### What to work on
A) In the passage on Handsome Lake, rewrite the part from "It was obvious" to "of fermented liquids.", swapping "prophets" for "seers".
B) According to the passage on Handsome Lake, what must husbands do beyond participating in the hunt?

### Provided passage
Handsome Lake saw that many of the Indians’ problems were the result of a breakdown in their sense of obligation to each other and to the community. Some members of the younger generation had lost respect for their elders, provoking arguments between fathers and sons. Some mothers were interfering too much in the lives of their daughters and disrupting the relationship between husbands and wives. Too many men were refusing to marry in order to avoid responsibility for raising children or were “putting aside their wives” through divorce. Women were sometimes guilty of being jealous of other women and brutal to their children. Much of Handsome Lake’s visions bore on the importance of strengthening the bonds between family members. Husbands must be the heads of their families. It was no longer enough to participate in the hunt and spend the rest of the year in idleness. They must “harvest food for [the] family” and take care of the livestock. Women must be good housewives, caring for their husband and children, welcoming guests, and looking out for orphans. Mothers-in-law should mind their own business.
It was obvious to Handsome Lake that alcohol worsened all of the Indians’ problems. Alcohol had played a key role in defrauding Indians of their lands. Heavy drinking was a major source of violence in the community and contributed to a decline in economic productivity, while undermining some families by increasing philandering, fueling arguments between husbands and wives, and occasionally leading to child abuse. But where other prophets blamed the white men for using drink to destroy the Indians, Handsome Lake explained how they were destroying themselves:
Good food is turned into evil drink. Now some have said that there is no harm in partaking of fermented liquids.

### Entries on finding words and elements
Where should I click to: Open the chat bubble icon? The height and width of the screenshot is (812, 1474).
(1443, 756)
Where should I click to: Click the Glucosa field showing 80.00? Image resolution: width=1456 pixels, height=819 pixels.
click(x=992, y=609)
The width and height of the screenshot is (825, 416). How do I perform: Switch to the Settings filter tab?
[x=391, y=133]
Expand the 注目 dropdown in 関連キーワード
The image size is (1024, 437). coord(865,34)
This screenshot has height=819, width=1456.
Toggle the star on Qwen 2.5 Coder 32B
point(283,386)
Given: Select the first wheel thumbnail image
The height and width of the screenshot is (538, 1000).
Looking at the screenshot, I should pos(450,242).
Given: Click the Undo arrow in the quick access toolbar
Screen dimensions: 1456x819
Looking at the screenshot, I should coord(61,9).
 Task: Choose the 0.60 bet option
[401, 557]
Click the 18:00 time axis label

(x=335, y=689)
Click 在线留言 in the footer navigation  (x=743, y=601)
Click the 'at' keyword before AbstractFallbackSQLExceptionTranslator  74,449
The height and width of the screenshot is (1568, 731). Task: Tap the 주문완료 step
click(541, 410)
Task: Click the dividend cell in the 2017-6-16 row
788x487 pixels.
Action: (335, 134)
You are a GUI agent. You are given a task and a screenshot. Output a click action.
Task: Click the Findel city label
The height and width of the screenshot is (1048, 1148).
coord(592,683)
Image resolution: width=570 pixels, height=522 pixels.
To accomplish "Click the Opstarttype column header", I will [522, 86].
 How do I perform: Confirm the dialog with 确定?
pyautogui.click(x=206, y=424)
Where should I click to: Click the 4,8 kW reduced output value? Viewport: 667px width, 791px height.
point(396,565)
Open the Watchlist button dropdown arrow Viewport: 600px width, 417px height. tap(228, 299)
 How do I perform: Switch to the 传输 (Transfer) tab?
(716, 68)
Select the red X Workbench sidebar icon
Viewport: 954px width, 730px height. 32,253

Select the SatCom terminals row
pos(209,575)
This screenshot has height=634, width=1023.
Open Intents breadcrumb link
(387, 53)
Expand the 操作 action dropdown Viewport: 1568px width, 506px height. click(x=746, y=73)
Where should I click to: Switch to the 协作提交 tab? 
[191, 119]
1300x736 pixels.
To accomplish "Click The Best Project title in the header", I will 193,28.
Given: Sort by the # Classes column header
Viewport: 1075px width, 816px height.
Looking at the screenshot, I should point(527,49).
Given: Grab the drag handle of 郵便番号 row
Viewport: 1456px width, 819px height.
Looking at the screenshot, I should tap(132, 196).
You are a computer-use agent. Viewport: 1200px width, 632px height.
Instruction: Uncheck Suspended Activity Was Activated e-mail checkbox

### Solutions below
A)
It was obvious to Handsome Lake that alcohol worsened all of the Indians’ problems. Alcohol had played a key role in defrauding Indians of their lands. Heavy drinking was a major source of violence in the community and contributed to a decline in economic productivity, while undermining some families by increasing philandering, fueling arguments between husbands and wives, and occasionally leading to child abuse. But where other seers blamed the white men for using drink to destroy the Indians, Handsome Lake explained how they were destroying themselves:
Good food is turned into evil drink. Now some have said that there is no harm in partaking of fermented liquids.

B) They must harvest food for the family and take care of the livestock.